11 Ağustos 2014 Pazartesi

Korku Seansı (The Conjuring) - 2013

Korku filmleri benim izlemek için tercih ettiğim bir tür değildir. Daha önce de belirttiğim gibi, bilim-kurgu veya fantastik filmlerden daha çok hoşlanıyorum. Ancak hafta sonu dalışa giderken serviste (yolumuz yaklaşık 8 saat sürdüğü için) dalgıç arkadaşlar bunu izlemek istediği için mecburen izledik :). Filmin tek cümleyle özeti "Klişelerin korku filmi" olmasıdır herhalde. İzleyicinin gözünde daha da gerçekçi kılabilmek için "gerçek bir hikayeden uyarlandığı" gibi bir açıklama da filmin başında yapılıyor. Doğaüstü olayları inceleyip açıklamaya çalışan medyum bir çift (Ed ve Lorraine Warren) karşılaştıkları pek çok vakada insanlara yardım edip, lanetleri eşyaları da evlerinin bodrumunda (müze gibi) cam dolaplarda saklamaktadırlar. Bu filmde diğer vakalardan biraz söz edip, asıl olaya geçilir ki söylendiğine göre karşılaştıkları en korkutucu vakadır. Eski bir konağı kendilerine ev olarak alan Perron ailesi, evde anlam veremedikleri bazı olaylarla karşılaşmaktadır ve artık bu durum kendilerini rahatsız edici boyutlara varmıştır. Bu vakayı çözebileceklerine inanan deneyimli Warren çifti, ne kadar şeytani bir varlıkla karşı karşıya olduklarını fark ederler. Daha önce karşılaştıklarından çok daha güçlü bir varlık eve adım atan herkesin hayatını kabusa çevirme peşindedir. Film korku-gerilim film türüne herhangi bir yenilik getirmiyor gördüğüm kadarıyla ancak IMDB puanı 7,5 olduğuna göre pek sevilmiş galiba. Biraz "Paranormal Activity" tarzında olduğu için sevildiğini tahmin ediyorum. Korku filmi sevenler için tavsiye edebilirim!

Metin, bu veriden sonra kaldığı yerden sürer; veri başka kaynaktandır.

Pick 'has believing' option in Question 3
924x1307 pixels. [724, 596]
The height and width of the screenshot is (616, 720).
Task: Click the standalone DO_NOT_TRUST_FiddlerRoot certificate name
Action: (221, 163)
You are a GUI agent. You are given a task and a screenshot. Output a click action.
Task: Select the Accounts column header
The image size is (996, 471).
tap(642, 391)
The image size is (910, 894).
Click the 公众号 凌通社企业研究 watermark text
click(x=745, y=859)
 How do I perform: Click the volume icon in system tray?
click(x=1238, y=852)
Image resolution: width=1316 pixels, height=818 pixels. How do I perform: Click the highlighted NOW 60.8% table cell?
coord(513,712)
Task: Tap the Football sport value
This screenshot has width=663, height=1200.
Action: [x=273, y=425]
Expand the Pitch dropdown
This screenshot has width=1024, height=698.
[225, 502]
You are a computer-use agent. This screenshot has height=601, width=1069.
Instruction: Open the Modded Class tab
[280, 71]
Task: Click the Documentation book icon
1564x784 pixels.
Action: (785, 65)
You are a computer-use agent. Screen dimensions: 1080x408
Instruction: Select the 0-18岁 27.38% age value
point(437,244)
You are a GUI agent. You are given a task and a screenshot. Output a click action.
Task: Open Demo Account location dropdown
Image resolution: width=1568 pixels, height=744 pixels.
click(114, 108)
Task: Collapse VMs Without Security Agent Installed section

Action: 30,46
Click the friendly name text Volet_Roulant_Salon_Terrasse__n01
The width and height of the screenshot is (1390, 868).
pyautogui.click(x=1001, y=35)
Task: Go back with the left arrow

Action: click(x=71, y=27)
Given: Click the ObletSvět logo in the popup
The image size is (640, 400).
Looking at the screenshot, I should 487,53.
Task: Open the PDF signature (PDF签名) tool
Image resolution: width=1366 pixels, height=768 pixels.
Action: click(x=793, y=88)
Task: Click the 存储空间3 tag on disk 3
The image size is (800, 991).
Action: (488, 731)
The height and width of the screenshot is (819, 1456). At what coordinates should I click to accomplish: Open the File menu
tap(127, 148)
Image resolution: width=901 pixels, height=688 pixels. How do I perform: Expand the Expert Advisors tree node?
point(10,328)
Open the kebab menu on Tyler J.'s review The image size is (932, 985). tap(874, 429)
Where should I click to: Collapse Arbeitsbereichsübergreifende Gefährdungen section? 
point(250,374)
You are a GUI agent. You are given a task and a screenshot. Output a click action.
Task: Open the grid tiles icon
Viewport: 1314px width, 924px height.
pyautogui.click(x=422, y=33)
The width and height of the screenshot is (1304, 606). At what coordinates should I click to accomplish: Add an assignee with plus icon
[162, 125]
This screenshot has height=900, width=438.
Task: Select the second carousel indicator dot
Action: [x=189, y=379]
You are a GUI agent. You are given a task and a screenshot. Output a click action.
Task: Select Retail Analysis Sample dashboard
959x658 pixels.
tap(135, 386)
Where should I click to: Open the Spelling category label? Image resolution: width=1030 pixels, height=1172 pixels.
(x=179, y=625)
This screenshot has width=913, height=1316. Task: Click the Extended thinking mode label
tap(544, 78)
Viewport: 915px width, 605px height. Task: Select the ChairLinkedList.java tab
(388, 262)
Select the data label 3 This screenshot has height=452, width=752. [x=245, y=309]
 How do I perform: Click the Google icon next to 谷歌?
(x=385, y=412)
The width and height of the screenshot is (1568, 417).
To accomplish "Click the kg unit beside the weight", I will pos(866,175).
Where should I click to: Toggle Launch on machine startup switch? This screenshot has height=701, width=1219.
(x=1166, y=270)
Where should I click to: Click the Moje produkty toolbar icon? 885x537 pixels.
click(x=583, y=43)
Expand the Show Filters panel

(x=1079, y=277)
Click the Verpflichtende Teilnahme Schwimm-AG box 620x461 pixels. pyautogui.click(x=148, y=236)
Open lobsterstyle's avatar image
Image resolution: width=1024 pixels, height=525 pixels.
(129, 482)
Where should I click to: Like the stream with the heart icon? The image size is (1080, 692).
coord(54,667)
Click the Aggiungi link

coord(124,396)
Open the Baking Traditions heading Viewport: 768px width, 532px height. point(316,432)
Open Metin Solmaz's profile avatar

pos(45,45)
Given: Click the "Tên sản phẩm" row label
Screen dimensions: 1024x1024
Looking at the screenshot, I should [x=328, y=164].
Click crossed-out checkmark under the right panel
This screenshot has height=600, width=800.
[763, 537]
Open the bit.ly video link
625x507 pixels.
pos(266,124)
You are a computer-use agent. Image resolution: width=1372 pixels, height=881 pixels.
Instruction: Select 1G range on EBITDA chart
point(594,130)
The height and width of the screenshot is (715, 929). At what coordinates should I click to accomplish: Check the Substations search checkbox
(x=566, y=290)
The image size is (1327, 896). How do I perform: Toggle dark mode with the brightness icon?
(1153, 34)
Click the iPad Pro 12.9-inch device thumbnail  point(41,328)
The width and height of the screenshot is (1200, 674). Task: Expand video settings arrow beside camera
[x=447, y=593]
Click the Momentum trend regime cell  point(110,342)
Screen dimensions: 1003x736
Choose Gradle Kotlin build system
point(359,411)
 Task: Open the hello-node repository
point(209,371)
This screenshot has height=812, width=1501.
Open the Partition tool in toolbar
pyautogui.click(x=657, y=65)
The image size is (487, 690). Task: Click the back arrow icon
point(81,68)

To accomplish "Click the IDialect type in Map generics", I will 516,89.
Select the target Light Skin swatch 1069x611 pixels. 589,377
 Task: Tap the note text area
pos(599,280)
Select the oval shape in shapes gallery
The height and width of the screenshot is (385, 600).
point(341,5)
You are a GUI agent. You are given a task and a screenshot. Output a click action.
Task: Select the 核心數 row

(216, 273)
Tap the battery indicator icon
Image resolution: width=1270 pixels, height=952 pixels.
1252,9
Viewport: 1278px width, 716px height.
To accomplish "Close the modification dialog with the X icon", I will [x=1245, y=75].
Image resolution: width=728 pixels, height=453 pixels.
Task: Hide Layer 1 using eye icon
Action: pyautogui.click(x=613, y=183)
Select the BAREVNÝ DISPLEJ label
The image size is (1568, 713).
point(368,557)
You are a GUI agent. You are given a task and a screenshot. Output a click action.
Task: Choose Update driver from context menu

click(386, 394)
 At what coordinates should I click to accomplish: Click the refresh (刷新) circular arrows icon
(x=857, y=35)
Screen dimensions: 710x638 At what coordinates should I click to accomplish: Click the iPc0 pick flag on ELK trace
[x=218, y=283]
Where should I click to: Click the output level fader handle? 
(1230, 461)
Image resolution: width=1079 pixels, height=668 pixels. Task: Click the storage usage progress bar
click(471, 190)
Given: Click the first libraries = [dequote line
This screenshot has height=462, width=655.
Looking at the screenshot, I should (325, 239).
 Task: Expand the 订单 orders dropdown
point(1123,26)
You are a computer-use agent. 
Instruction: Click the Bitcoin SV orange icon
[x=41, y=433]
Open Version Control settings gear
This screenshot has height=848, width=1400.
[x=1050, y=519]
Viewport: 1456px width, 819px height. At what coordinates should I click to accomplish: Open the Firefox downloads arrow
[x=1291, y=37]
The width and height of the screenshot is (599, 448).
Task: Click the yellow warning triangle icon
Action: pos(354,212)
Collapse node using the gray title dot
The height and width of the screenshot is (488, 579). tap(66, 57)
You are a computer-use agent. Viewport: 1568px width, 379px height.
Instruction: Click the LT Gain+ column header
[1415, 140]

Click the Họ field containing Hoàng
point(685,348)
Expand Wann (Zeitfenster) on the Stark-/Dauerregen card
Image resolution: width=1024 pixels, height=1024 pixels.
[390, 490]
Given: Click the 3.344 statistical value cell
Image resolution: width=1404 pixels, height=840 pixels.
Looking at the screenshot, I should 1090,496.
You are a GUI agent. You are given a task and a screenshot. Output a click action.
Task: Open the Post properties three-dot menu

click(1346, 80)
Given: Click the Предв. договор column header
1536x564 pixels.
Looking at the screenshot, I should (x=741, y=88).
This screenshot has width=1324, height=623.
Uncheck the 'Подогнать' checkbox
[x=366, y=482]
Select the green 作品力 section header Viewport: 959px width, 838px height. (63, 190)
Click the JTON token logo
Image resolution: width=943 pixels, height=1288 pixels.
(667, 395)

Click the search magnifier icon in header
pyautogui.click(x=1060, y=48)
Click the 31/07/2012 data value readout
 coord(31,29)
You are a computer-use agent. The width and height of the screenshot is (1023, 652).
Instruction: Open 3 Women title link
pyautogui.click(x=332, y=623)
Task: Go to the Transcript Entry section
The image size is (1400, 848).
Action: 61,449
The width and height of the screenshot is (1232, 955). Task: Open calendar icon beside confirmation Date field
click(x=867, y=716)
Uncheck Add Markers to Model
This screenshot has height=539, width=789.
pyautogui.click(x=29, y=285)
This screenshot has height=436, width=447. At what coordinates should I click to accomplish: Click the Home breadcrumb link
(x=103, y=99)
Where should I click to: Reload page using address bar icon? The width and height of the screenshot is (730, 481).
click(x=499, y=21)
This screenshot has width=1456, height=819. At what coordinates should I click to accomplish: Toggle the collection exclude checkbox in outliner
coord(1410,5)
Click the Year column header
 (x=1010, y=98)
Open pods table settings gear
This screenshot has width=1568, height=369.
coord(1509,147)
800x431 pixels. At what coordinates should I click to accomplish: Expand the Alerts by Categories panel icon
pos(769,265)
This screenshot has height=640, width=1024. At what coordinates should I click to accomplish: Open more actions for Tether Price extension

Filmin yönetmenliğini ilk Testere filminin yönetmenliğini yapan James Wan yapmaktadır (korku filmi sevenler tarafından tanınmaktadır kendisi). Henüz çok genç bir yönetmen olduğu için kendisinden nice korku-gerilim filmi beklemekteyiz (her ne kadar izlemeyecek olsam da). Filmin başrollerini Yetimhane filminden tanıdığımız Vera Farmiga ve Prometheus'un yıldızlarından Patrick Wilson paylaşıyor.

"Şeytan oyuncakların içine girmez, sadece kendilerini girmiş gibi gösterirler. Şeytan yalnızca insanların içine girer."